Kentucky Resources Council, Inc.
Post Office Box 1070
Frankfort, Kentucky 40602
(502) 875-2428 phone
(502) 875-2845 fax
e-mail: fitzKRC@aol.com
www.kyrc.org

January 4, 2006

Rob Daniell
Division of Waste Management
14 Reilly Road
Frankfort, Kentucky 40601

Dear Rob:

Below are KRC?s comments concerning the proposed UST regulations. I have combined the comments submitted yesterday with the remainder of our comments into one document.

I wanted also to express a concern regarding the current fund levels. As you know, KRC has opposed past legislative efforts to divert funds from the program in order to help balance the state budget, and has expressed concern that the level of funding provided during the current budget cycle would not be adequate to pay existing claims and to allow the timely issuance of new regulatory directive letters. Apparently, according to the September 1, 2005 Status Report, those concerns have been realized. KRC urges the agency to develop a statement of need that realistically projects demand and provides sufficient funds to allow for an end to the suspension of regulatory directive letters and to timely accept new claims and to pay those claims. KRC will make a priority the retention of sufficient funds in the account during the next budget cycle to provide for prompt processing of new claims.

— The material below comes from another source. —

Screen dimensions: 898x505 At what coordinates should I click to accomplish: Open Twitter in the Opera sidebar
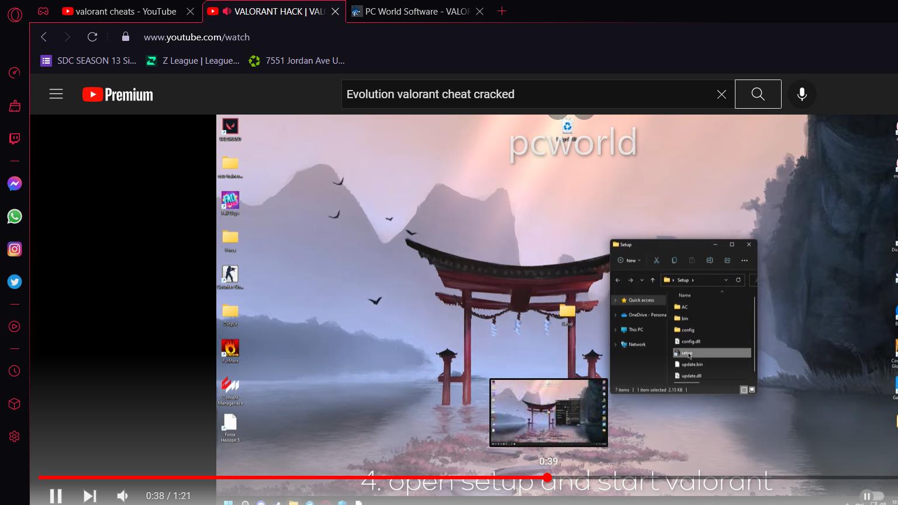point(15,282)
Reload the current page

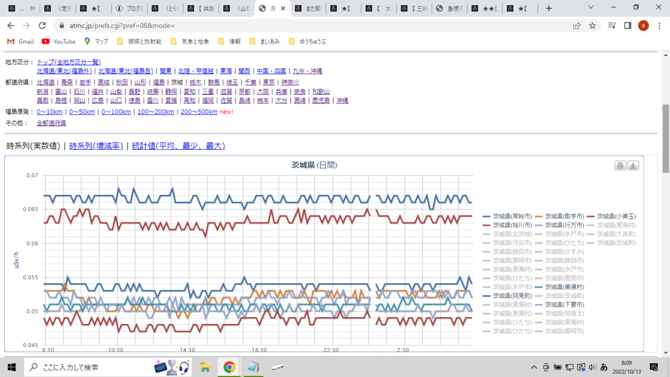[42, 26]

Specific comments follow, referenced by regulation and section.

401 KAR 42:005

Definitions

It is unclear why the definition of “remedial action” has been added since the definition appears to be identical in substance to “corrective action,” which under KRS 224.60-115(4) means “those actions necessary to protect human health and the environment in the event of a release from a petroleum storage tank.” The statute provides for reimbursement of release as necessitating “corrective action,” and it is perhaps better to utilize the terminology of the statute rather than to create a new class of response actions to releases that appears to duplicate that in the statute.

Similarly, the use of “UST system” should be reevaluated, since it is a release from a petroleum storage tank requiring corrective action that the statute allows to be reimbursed; not a release from an UST system requiring remedial action.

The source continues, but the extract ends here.